WHAT TO PRODUCE
What lines of the material below hold the string "agent"? Copy them out.

PROVIDED ENTRIES
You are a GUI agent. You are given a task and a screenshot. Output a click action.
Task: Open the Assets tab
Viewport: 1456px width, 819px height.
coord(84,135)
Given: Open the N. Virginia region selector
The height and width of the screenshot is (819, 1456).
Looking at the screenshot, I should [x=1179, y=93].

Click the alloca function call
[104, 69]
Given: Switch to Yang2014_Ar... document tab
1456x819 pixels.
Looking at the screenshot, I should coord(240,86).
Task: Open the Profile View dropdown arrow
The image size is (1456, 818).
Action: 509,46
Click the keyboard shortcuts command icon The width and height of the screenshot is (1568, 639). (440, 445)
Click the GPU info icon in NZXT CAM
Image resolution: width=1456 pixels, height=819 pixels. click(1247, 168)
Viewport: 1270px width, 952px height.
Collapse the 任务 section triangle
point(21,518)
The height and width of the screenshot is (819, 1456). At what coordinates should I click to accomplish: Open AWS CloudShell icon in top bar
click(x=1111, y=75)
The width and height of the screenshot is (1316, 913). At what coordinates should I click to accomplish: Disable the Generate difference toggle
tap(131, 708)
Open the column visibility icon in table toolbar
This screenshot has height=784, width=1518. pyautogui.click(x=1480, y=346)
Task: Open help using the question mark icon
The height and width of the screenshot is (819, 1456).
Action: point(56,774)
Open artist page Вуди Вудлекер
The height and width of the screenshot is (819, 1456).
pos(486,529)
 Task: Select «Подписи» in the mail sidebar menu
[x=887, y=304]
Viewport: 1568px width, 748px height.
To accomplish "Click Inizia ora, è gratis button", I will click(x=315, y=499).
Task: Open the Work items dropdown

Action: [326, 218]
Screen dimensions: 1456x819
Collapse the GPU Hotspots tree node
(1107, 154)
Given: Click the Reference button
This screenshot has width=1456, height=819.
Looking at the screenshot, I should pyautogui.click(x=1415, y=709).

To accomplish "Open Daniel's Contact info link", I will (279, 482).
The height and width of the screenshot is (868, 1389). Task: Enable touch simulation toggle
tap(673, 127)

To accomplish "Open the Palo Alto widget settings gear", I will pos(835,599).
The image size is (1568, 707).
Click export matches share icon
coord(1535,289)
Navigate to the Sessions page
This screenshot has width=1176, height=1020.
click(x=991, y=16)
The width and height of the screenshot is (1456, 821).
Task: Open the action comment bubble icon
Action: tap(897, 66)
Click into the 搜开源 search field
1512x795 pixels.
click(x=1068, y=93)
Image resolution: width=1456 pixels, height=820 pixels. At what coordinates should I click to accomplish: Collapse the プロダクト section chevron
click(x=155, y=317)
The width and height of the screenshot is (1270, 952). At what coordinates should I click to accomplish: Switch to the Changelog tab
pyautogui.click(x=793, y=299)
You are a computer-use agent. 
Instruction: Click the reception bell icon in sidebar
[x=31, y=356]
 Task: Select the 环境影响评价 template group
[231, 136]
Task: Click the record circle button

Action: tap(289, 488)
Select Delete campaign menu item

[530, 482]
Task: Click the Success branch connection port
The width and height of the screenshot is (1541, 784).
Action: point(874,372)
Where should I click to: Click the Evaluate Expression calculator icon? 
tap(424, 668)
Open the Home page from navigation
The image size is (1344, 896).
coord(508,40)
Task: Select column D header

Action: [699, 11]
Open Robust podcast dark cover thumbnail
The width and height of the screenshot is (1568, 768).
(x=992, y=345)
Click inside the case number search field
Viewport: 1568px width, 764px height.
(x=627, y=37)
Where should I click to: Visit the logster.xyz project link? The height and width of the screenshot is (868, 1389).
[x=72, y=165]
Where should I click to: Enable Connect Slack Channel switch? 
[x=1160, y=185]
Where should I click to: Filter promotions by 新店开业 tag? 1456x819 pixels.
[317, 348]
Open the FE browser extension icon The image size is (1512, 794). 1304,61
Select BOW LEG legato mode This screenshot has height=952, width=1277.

ANSWER TO THIS TASK
You are a GUI agent. You are given a task and a screenshot. Output a click action.
You are a computer-use agent. 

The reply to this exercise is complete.